The family drama surrounding Rogers Communications Inc. could have ripple effects for the company and its shareholders if it’s not resolved soon.

The warning from experts comes as the Canadian telecommunications giant continues to make headlines over a feud involving ousted company chair Edward Rogers, his family and executives.

Rogers, which provides communications services to millions of Canadians, could be defined by this tussle if it continues into the future, experts tell Global News.

Here’s what’s happening.

Edward Rogers vs. Joe Natale

Rogers started making headlines last week after media reports emerged Edward Rogers, son of late company founder Ted Rogers, wanted to remove CEO Joe Natale and reshuffle corporate leadership.

Multiple reports said the plan was blocked by other board members, including Edward Rogers’ sisters and mother, and his attempt led to him being replaced as corporate chairman.

However, Edward Rogers wasn’t going to go away quietly. As chair of the Rogers Control Trust, the controlling shareholder of the company, he holds 97.5 per cent of the voting power and said he would replace five corporate board directors with his own appointees.

The company said it was invalid, but Edward Rogers held a meeting on Sunday in British Columbia with his five board members and subsequently said he was elected chair of a new corporate board. He plans to take his case to the British Columbia Supreme Court to confirm it.

Richard Leblanc, professor of governance, law and ethics at York University, told Global News that Rogers is at a crossroads.

“It’s distracting. It’s diminishing the brand, the reputation of the company and of the individuals,” he said.

“Shareholders are paying attention, customers are paying attention, individuals are paying attention. … What people might remember in the next 10 or 15 years is not the incredible success of the founder, Mr. Ted Rogers, but the dispute that is occurring.”

What impact could this have on the company?

After Sunday’s meeting in British Columbia, the company finds itself with two corporate boards of directors, and each one is calling the other illegitimate.
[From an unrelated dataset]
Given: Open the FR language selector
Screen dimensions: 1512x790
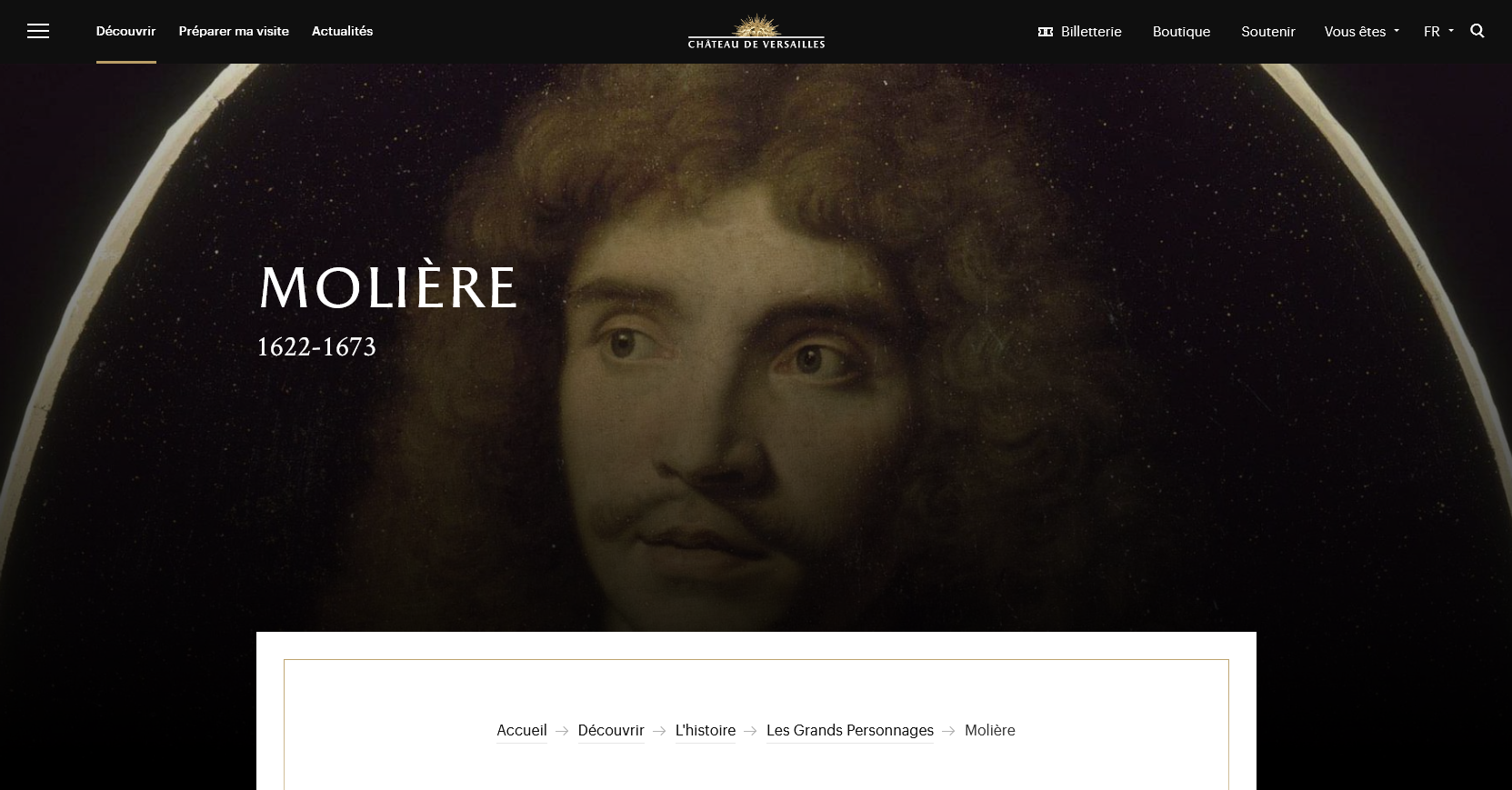Looking at the screenshot, I should tap(1438, 32).
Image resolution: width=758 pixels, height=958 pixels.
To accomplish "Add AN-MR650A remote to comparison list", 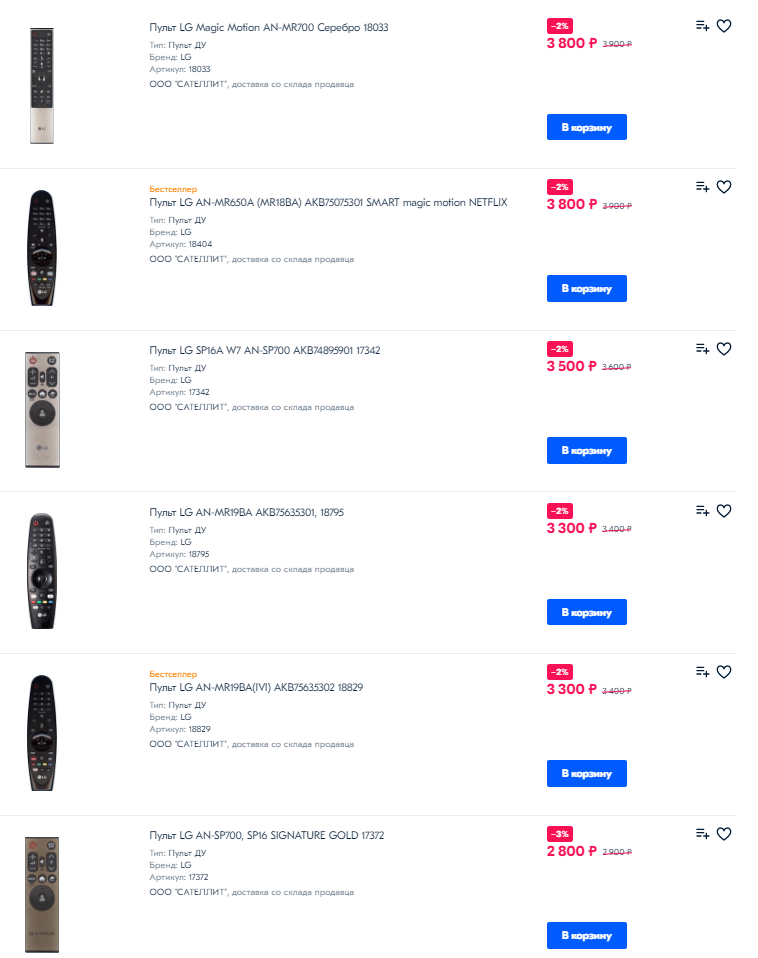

Edward Rogers’ mother, his siblings and several other board members said the B.C. meeting was unauthorized, and that the five members Edward sought to remove, remain on the board.

This power struggle is no doubt having ripple effects throughout the company, said Richard Powers, national academic director of the directors’ education program at the Rotman School of Management.

“People are choosing sides in the management team. … This is such a distraction to management when their focus really should be Shaw and continuing to run the daily operations of the business,” he said.

“The longer it goes on, the more difficult it becomes.”

Click to play video: 'What the Rogers-Shaw deal means for your phone bill'

Rogers is in the midst of purchasing smaller rival Shaw Communications for $26 billion, but several analysts told Reuters that the family drama is unlikely to damage the takeover bid.

Yet other analysts said it could raise regulatory and financial risk around the deal.

“Collateral damage now seems inevitable, and in our view will only grow the longer a definitive resolution takes,” said RBC Dominion Securities Inc. analyst Drew McReynolds and associate Riley Gray, in a Monday note to investors.

Brad Shaw, Shaw’s executive chairman and CEO, has reaffirmed his commitment to the takeover, but his company’s stock has fallen in recent days as the battle continues.

What could this mean for shareholders?

According to McReynolds and Gray, not only could the feud lead to an underperforming executive leadership team, but it could also affect investor confidence around governance and management.

Another factor to watch is the share price of Rogers, Leblanc said. Rogers’ stock closed at $60.02 on Friday, and was trading lower on Monday after the battle intensified over the weekend.

Click to play video: 'Rogers family feud unfolding in public'

“The number one job of the board is to hire and fire the CEO, so it’s incumbent on the board to always look at performance, and always look at the job that they’re doing,” he said.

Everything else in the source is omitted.